TASK ITEM. Your copy runs from the line containing "Screen dimensions: 614x770" through the last line of the listing, both included. Restate those lines word for word and leave out pictures.
########
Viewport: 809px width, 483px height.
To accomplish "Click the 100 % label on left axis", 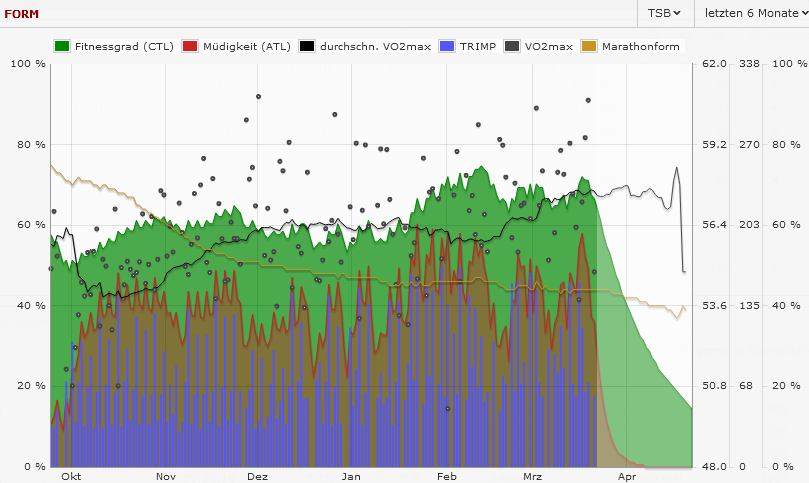I will (x=27, y=64).
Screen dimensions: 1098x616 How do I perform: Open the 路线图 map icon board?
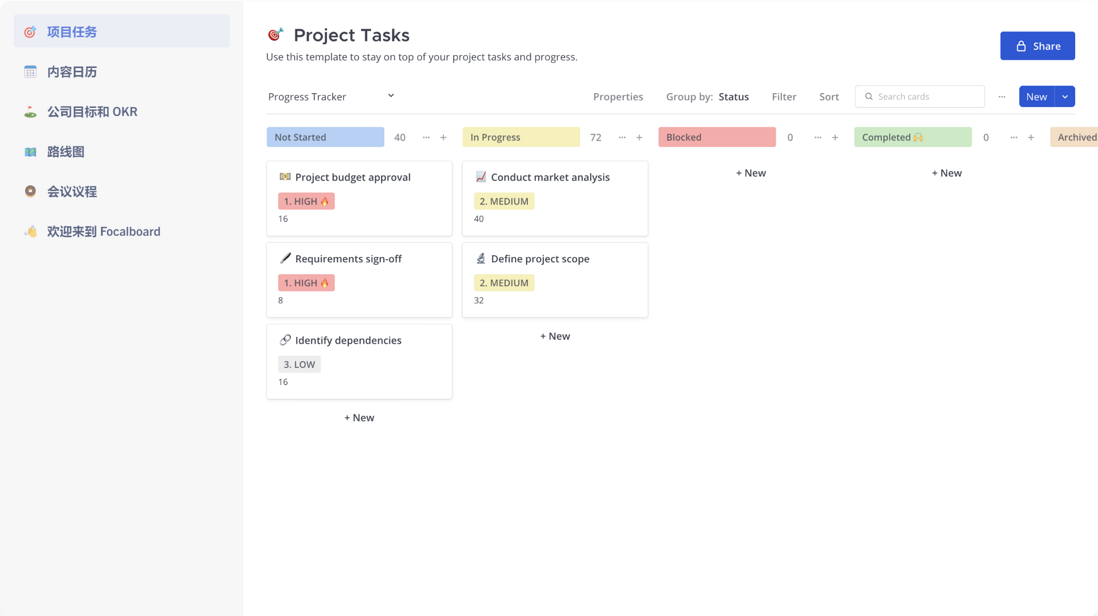click(30, 151)
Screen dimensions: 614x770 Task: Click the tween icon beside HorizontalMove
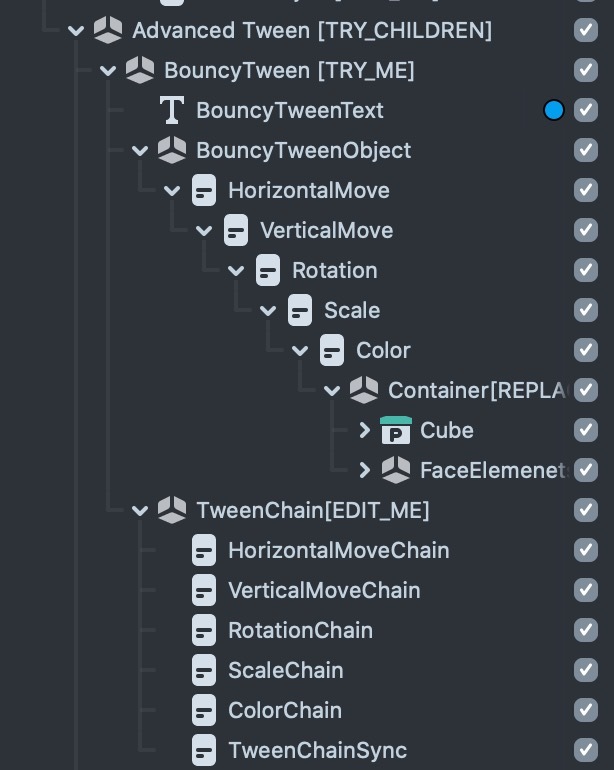click(x=204, y=190)
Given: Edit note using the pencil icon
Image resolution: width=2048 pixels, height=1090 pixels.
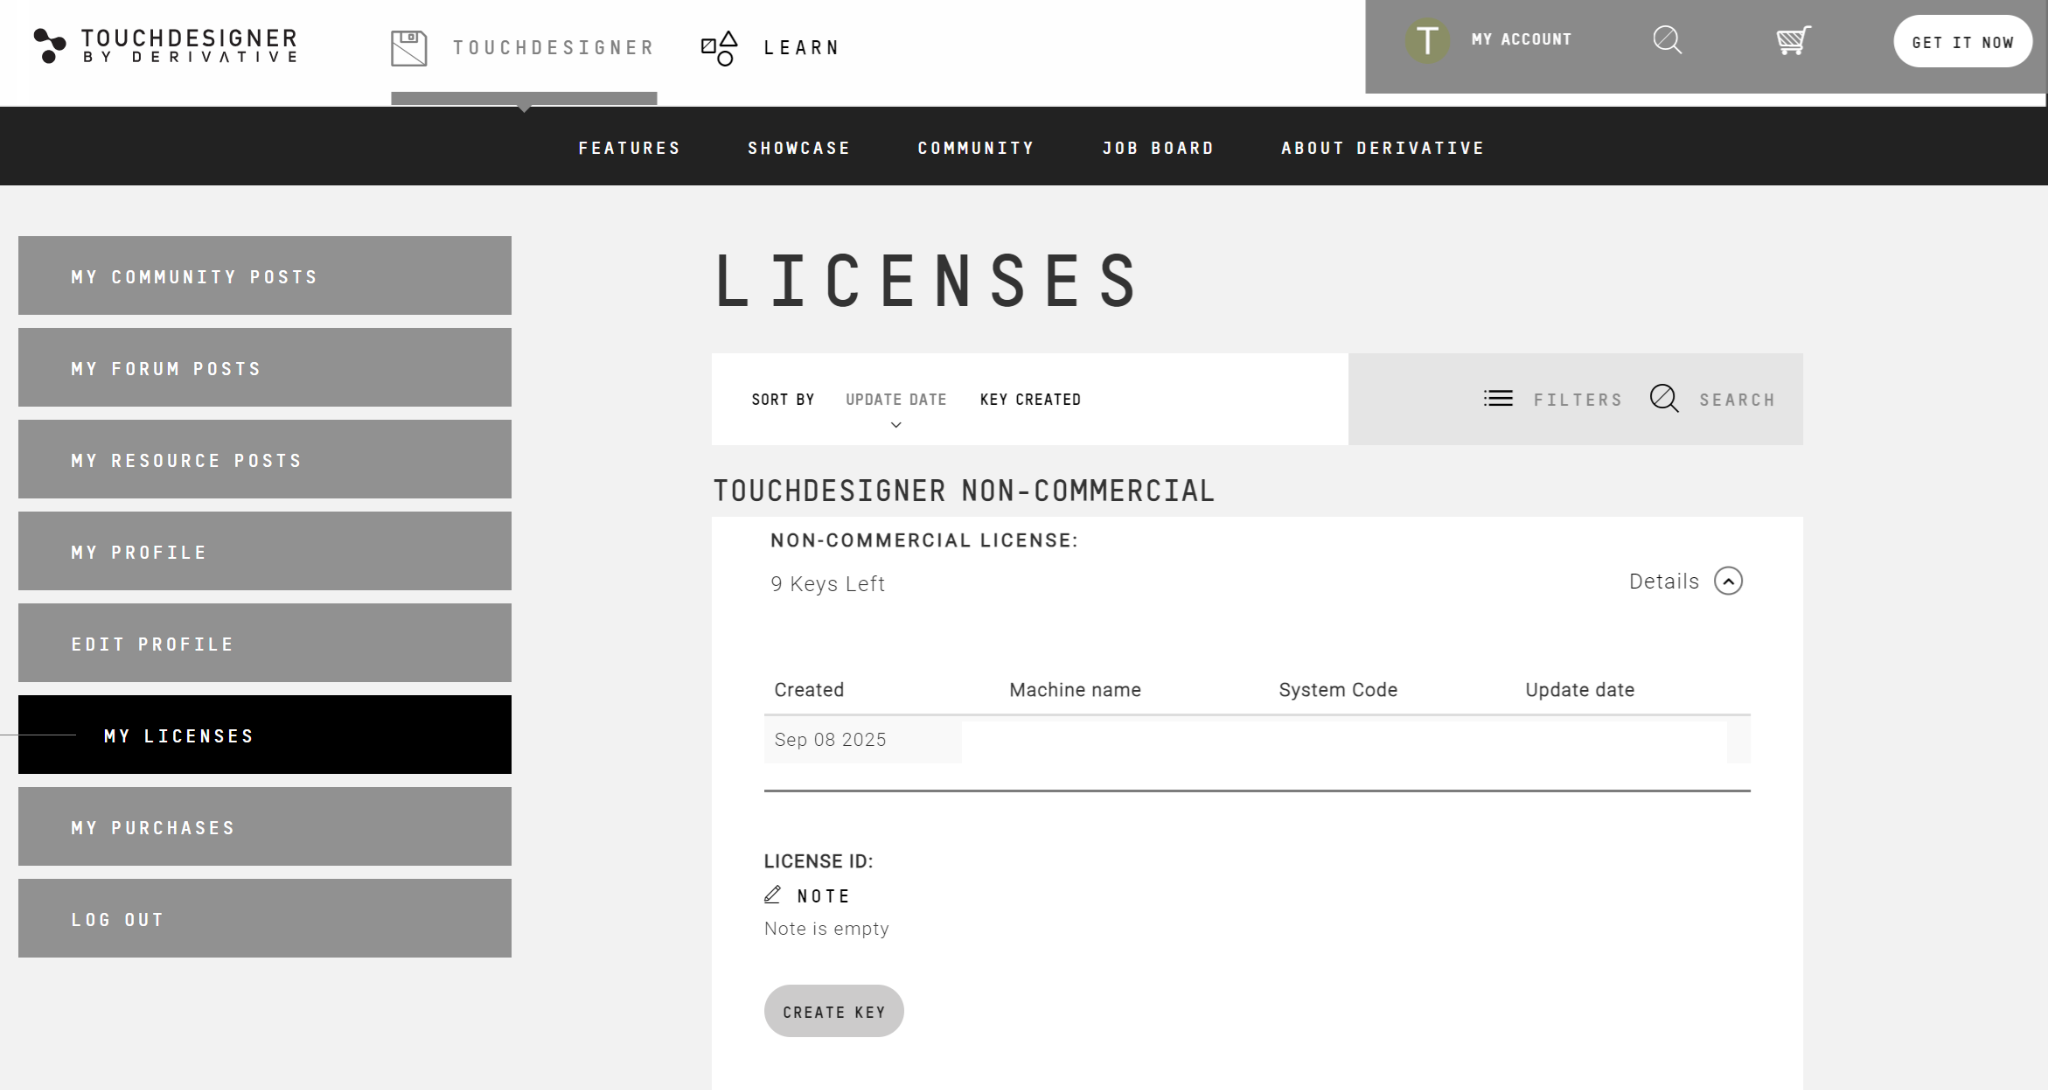Looking at the screenshot, I should click(x=772, y=895).
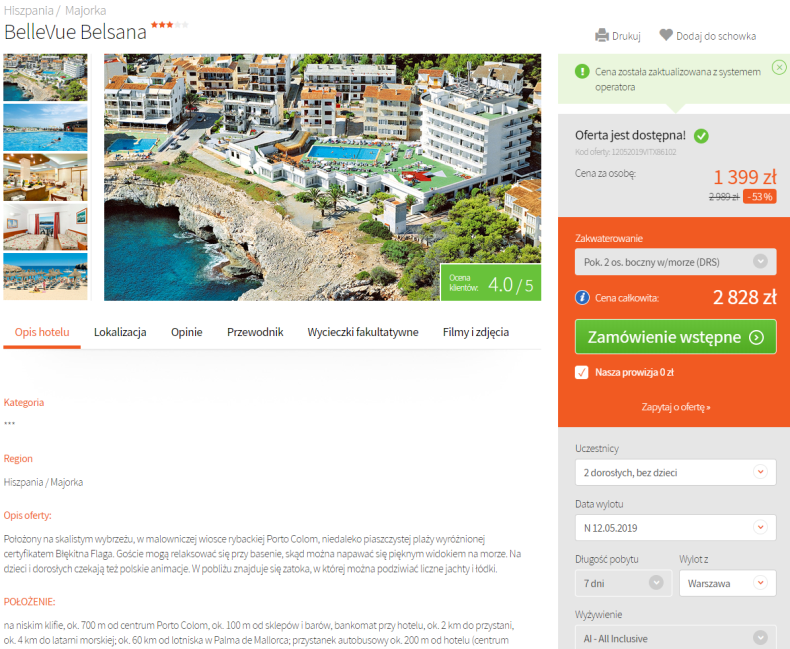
########
REPLY.
Screen dimensions: 614x770 Task: Click the tween icon beside HorizontalMove
click(x=204, y=190)
Given: Edit note using the pencil icon
Image resolution: width=2048 pixels, height=1090 pixels.
Looking at the screenshot, I should click(x=772, y=895).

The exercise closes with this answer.